[Excerpted data]
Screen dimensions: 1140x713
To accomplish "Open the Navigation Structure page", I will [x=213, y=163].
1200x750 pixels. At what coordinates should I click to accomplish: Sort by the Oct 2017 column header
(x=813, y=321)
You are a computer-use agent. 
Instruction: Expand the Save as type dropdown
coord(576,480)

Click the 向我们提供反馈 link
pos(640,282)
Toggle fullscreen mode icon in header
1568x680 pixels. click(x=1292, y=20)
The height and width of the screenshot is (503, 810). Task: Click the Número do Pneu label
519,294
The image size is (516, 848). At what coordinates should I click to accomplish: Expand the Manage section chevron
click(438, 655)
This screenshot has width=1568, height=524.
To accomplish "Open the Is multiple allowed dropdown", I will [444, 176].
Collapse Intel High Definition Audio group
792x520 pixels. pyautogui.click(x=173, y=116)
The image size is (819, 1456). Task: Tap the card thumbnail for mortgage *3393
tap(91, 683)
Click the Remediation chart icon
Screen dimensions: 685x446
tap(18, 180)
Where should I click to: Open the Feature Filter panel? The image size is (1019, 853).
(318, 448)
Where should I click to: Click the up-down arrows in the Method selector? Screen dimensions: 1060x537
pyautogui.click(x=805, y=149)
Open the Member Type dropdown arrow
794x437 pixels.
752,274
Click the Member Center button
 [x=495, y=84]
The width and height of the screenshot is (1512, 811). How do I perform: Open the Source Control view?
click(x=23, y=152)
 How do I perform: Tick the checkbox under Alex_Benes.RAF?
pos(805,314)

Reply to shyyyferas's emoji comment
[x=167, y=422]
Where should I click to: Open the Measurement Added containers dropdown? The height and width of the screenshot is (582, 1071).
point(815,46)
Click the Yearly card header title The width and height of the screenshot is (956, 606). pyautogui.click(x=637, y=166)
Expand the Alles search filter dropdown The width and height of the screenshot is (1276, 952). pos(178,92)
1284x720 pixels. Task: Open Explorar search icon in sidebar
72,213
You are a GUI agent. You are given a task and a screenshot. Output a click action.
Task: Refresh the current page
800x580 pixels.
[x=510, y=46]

[What you should do] Gather every row above that contains the word "coordinates" and copy each one in full. Treat uppercase and lowercase letters as different.

[Answer]
1200x750 pixels. At what coordinates should I click to accomplish: Sort by the Oct 2017 column header
The image size is (516, 848). At what coordinates should I click to accomplish: Expand the Manage section chevron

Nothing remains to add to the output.